# supermoto super single



## jeph (Jan 27, 2010)

So I show up to my local Kart track for a practice day and guess who shows up... Its like showing up the the local courts for a pickup game and having MJ there.

C&C please.

Josh Hayes






Melissa Paris





Nicky Hayden





Tommy Hayden





Nicky again


----------



## wescobts (Jan 27, 2010)

Perhaps check your white balance, the white is a bit "off", also you could quicken the shutter, looks a little soft. I know it's dangerous but a more straight on approach is the desired shot.


----------



## manicmike (Jan 27, 2010)

score! Did you get a chance to talk to any of them? I've met Josh before. He's a pretty cool guy and really easy to talk to.


----------



## jeph (Jan 27, 2010)

manicmike said:


> score! Did you get a chance to talk to any of them? I've met Josh before. He's a pretty cool guy and really easy to talk to.


 
Yeah Josh was by far the coolest. The other guys were pretty cool but it was clear that they were there to do work. All in all it was a very cool day.

I guess that I will have to look at the pics on a different monitor for the white balance. Thanks.


----------



## AG74683 (Jan 27, 2010)

agreed with the softness of these photos.

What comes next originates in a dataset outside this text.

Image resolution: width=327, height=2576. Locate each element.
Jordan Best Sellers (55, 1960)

But they are pretty good shots either way. Looks like it was fun!


----------



## jeph (Jan 27, 2010)

These have really no PP on them, do you think that sharpening in PS would help them out?  When it comes down to it I am quite an amature.


----------



## HannahRebekah (Jan 27, 2010)

Sharpening can be dangerous, though for sure it has its place.  PS can only work with what it's given.  For these, they're fine as is; to do it better next time, a faster shutter would be good.  I particularly like #2 btw.  Very nice.


----------



## gsgary (Jan 28, 2010)

I think the softness is down to the aperture you used all are F18 and above, i can't understan why you used iso640 because all the shutter speeds were way above what i would use for shots like this, iso should have been at 200 an S/S at 1/125 shutter priority  and aperture would have been around F8, you shot in aperture priority, you want to control shutter speed to give movement one more thing they are cropped too tight at the front of the bikes
This shot is  John McGuinness Isle of Man TT record holder 
iso320 1/160 F9 @ 420mm with a bit more room at the front of the shot
http://gsgary.smugmug.com/Sports/Sports-Portfolio/BE0C8749crop/568967888_BD5gh-XL.jpg


----------



## sauce839 (Jan 28, 2010)

Thats pretty cool.  I used to love watching Nicky in AMA and on the 990cc motogp bikes... too bad he's had nothing but issues on the 800cc bikes.  Wonder if if Ducati was allowing him to run the Honda that it looks like he was on... you'd think they would have given him a 1198r for the occasional track day.  I could only wish.


----------



## Goontz (Jan 28, 2010)

Friggin' awesome!


----------



## DRoberts (Jan 28, 2010)

Besides the softness as mentioned...I would crop some space in front of them to give more of a feel of motion....GSGARY is right. lower your ISO and increase your shutter speed, setting ap to meter.


----------



## jeph (Jan 28, 2010)

See my new-ness is shining through.  I always forget to put my camera back to a baseline hence the iso at 650  I guess I should have put it in shutter mode but again I just pull it out of the bag and go click until I like whats in the little screen. haha.  Thanks for the tips.

Gary, I went to the Isle of Man in 2008 when McGuiness won the senior TT.  It was an amazing event and I just wish I was interested in photography then.


----------



## gsgary (Jan 29, 2010)

jeph said:


> See my new-ness is shining through.  I always forget to put my camera back to a baseline hence the iso at 650  I guess I should have put it in shutter mode but again I just pull it out of the bag and go click until I like whats in the little screen. haha.  Thanks for the tips.
> 
> Gary, I went to the Isle of Man in 2008 when McGuiness won the senior TT.  It was an amazing event and I just wish I was interested in photography then.




Nice one, got to be the best motorbike event in the world even Rossi couldn't believe how fast they went round there, in the old days it was part of the World Championship to race the mountain


----------